“Yes, sir, in the next bay; there's a creek we can easily run into.”

“You are quite sure he couldn't have been blown out to sea?”

“How could he, sir? There's only one way the wind could dhrive him. If he isn't in the Clough Bay, he's in glory.”

All the anxiety of that dreary night was nothing to what Harcourt now suffered, in his eagerness to round the Rooks' Point, and look in the bay beyond it. Controlling it as he would, still would it break out in words of impatience and even anger.

“Don't curse the boat, yer honor,” said Peter, respectfully, but calmly; “she's behaved well to us this night, or we 'd not be here now.”

“But are we to beat about here forever?” asked the other, angrily.

“She's doin' well, and we ought to be thankful,” said the man; and his tone, even more than his words, served to reprove the other's impatience. “I'll try and set the mainsail on her with the remains of the sprit.”

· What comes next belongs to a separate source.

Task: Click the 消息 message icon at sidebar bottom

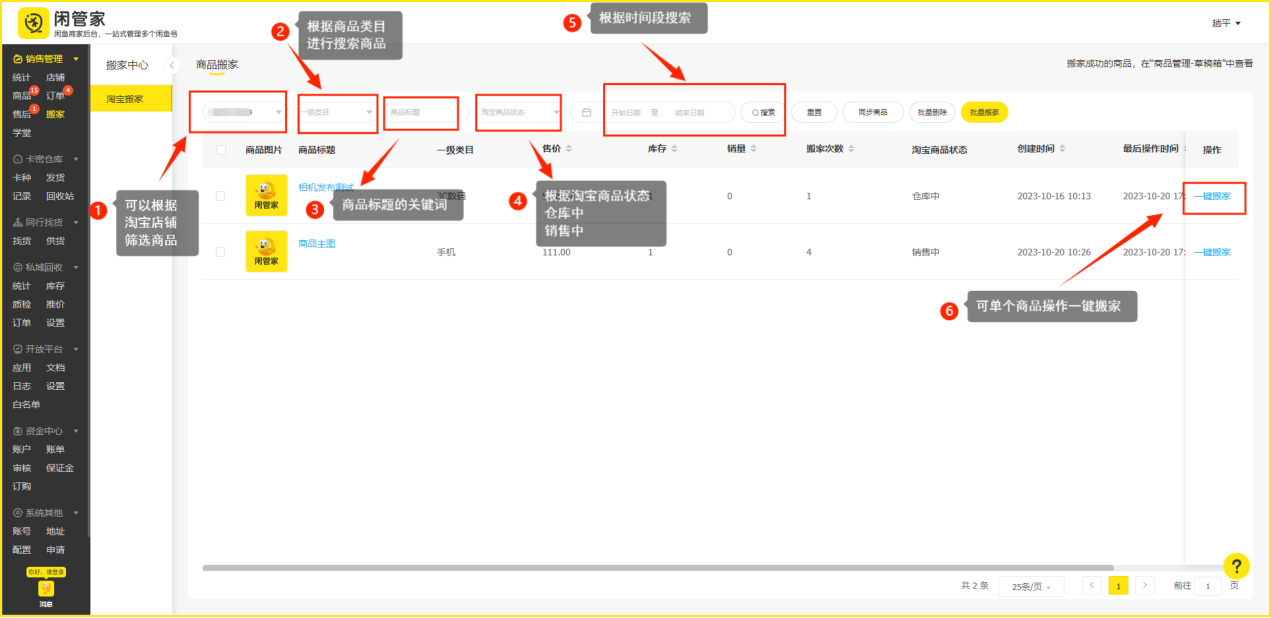Action: [x=46, y=590]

Harcourt watched him, as he labored away to repair the damaged rigging; but though he looked at him, his thoughts were far away with poor Glencore upon his sick bed, in sorrow and in suffering, and perhaps soon to hear that he was childless. From these he went on to other thoughts. What could have occurred to have driven the boy to such an act of desperation? Harcourt invented a hundred imaginary causes, to reject them as rapidly again. The affection the boy bore to his father seemed the strongest principle of his nature. There appeared to be no event possible in which that feeling would not sway and control him. As he thus ruminated, he was aroused by the sudden cry of the boatman.

“There's a boat, sir, dismasted, ahead of us, and drifting out to say.”

“I see her!—I see her!” cried Harcourt; “out with the oars, and let's pull for her.”